Temuan itu muncul setelah Satgas menyinkronkan peta transmigrasi tahun 1993 dengan data spasial BPN Donggala. Hasil verifikasi menunjukkan beberapa bidang tanah warga berada di dalam peta HGU perusahaan.
Aduan awal datang dari empat desa, yaitu Toviora, Polanto Jaya, Minti Makmur, dan Rio Mukti.
Pertemuan lanjutan berlangsung di Kantor Bupati Donggala, Selasa, 28 Oktober 2025. Satgas melibatkan warga dan instansi teknis untuk mencocokkan data lapangan.
“Kami menelusuri dokumen lama dan memadukan peta transmigrasi dengan HGU. Ada area yang perlu diklarifikasi,” kata Ketua Satgas PKA Sulteng, Eva Bande, dalam keterangan tertulis yang diterima MediaPalu, Rabu 29 Oktober 2025.

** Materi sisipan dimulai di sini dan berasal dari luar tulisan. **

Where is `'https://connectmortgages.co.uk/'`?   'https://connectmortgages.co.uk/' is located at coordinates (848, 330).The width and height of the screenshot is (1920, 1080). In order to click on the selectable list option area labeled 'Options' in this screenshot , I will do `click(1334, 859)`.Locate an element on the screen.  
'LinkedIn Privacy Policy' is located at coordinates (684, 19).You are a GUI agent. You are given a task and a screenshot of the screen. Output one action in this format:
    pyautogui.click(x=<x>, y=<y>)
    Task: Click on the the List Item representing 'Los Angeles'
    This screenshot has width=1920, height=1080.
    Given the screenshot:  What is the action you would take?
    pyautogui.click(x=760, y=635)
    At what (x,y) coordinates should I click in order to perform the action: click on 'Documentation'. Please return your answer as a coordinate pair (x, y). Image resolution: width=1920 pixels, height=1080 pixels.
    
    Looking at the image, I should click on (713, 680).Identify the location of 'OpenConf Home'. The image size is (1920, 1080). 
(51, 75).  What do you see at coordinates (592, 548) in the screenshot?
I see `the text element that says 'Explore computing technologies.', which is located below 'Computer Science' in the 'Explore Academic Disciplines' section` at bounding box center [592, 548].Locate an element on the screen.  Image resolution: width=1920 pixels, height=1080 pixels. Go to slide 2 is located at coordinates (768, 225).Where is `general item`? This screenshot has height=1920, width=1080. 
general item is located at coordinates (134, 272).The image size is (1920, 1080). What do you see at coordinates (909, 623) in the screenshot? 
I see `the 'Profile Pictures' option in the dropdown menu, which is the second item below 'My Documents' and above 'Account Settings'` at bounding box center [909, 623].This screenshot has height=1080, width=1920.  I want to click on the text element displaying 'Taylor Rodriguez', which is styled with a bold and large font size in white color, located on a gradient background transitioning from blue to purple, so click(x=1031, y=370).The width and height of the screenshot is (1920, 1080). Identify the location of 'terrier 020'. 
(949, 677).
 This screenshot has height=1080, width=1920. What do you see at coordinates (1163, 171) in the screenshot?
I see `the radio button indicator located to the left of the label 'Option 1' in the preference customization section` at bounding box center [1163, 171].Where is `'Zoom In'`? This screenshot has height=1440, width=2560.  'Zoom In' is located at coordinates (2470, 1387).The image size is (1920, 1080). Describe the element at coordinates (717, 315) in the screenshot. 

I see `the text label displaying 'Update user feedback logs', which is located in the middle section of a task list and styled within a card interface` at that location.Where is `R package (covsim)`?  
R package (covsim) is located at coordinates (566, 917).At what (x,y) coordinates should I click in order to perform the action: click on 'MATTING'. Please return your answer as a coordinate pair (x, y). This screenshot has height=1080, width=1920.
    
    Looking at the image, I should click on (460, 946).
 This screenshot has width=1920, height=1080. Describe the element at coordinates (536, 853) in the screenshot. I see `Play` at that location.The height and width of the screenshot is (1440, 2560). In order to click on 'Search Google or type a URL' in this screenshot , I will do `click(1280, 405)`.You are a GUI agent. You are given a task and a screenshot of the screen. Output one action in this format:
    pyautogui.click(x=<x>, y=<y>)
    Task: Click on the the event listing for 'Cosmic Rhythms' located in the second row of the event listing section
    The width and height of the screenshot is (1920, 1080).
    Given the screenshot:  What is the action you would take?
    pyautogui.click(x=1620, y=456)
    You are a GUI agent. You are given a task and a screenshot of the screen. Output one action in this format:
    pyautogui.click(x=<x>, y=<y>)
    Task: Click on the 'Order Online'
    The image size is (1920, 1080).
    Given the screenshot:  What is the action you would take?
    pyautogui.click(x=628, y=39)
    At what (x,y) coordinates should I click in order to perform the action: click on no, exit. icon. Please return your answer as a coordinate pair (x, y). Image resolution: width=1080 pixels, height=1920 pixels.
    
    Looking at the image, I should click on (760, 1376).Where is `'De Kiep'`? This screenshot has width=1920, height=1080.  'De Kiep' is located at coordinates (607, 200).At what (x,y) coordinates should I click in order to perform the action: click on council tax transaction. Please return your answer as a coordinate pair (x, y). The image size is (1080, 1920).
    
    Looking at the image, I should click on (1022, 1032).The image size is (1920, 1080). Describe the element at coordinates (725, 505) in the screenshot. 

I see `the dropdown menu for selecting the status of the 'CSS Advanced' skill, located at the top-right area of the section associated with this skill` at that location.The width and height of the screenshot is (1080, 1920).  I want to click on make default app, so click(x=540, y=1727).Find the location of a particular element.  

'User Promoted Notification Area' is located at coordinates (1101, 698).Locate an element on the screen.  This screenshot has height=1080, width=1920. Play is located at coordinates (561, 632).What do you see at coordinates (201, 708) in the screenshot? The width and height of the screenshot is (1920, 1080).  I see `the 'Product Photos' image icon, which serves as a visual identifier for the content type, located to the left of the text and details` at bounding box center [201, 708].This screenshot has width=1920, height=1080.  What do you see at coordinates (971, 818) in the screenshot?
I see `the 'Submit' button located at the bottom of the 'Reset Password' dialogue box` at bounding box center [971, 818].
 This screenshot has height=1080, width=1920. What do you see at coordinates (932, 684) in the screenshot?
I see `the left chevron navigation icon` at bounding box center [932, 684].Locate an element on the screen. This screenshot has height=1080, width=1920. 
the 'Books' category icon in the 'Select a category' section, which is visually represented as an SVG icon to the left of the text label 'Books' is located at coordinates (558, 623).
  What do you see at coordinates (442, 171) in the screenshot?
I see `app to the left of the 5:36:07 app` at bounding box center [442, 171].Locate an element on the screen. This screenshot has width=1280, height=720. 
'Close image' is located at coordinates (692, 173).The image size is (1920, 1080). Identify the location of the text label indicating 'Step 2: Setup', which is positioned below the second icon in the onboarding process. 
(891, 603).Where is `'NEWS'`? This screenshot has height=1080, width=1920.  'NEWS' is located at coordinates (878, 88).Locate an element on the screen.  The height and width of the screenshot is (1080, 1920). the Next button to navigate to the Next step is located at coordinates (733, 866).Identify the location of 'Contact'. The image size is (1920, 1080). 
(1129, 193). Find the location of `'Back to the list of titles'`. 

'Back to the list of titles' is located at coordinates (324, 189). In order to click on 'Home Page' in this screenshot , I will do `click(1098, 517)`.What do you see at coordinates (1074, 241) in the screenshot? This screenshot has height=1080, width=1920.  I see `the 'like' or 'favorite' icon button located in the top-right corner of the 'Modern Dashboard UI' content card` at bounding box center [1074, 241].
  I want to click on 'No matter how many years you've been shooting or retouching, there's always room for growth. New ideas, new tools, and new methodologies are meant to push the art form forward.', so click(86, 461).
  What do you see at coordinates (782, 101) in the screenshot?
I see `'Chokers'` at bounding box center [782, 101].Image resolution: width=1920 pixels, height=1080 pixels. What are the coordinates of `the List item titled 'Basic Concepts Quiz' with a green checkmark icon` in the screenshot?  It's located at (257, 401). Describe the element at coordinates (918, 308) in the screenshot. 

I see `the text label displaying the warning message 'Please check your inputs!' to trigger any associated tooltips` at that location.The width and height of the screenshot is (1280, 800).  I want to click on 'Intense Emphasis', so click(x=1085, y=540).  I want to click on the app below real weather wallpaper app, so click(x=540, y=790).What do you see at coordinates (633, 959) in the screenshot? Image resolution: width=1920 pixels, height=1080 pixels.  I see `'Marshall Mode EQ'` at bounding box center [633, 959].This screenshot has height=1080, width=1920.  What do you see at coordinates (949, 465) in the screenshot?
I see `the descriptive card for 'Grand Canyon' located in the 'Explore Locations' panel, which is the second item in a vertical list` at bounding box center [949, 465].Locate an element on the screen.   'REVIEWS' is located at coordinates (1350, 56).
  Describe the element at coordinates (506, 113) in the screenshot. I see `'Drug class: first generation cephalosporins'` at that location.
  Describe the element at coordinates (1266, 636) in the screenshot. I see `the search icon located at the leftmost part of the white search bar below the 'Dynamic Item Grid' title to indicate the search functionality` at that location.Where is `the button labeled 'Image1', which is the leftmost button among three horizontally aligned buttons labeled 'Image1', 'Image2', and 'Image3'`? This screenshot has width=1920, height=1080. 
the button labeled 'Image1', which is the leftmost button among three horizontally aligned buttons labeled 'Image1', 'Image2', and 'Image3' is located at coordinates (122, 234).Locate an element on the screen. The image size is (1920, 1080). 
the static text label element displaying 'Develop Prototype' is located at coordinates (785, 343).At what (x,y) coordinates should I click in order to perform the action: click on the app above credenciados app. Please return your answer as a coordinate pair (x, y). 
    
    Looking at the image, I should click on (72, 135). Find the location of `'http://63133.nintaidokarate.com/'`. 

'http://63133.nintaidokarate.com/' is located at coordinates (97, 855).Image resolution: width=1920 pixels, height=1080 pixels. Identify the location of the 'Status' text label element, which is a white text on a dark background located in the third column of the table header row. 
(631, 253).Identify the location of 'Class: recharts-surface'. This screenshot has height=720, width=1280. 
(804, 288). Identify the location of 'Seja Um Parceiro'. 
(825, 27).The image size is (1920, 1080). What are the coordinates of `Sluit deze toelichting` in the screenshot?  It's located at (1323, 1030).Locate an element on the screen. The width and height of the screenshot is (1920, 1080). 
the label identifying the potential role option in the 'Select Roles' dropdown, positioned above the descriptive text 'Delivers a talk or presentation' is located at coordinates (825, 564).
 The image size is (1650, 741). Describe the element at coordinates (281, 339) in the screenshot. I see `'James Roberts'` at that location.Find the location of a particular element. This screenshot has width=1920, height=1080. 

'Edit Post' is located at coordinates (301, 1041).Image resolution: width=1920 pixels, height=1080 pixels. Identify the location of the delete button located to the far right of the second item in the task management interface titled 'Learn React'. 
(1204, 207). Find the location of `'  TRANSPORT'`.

Eva Bande mengatakan, di Desa Toviora, tim menemukan rumah warga dan fasilitas umum masuk wilayah HGU. Atim, warga berusia 66 tahun, menunjukkan sertifikat tanah terbitan tahun 2000. Hasil koordinat tim teknis membuktikan lahannya tumpang tindih dengan wilayah perusahaan.
“Saya baru tahu tanah saya masuk HGU. Saya hanya ingin kepastian hak,” ujar Eva mengutip keterangan Atim.
Lanjut Eva, laporan serupa datang dari Desa Minti Makmur. Sekretaris Desa Sutikno menyebut tujuh bidang tanah warga bersertifikat sejak 1994 kini terpetakan dalam area HGU. Warga menaksir kerugian mencapai belasan miliar rupiah akibat lahan tidak bisa dimanfaatkan.
Eva Bande menegaskan pendekatan penyelesaian harus berbasis data dan dialog.
“Kami tidak mencari siapa salah. Tujuan kami memastikan kejelasan hak berdasarkan data resmi,” ujarnya.
Satgas PKA Sulteng akan menindaklanjuti temuan ini bersama BPN, Pemerintah Donggala, dan PT LTT. Mereka berharap penyelesaian ini menjadi contoh pengelolaan agraria yang transparan dan berpihak kepada masyarakat.
Satgas PKA juga berharap hasil verifikasi ini memperkuat data agraria nasional, mempercepat penyelesaian konflik lahan transmigrasi Donggala, serta memastikan perlindungan hak warga secara berkeadilan.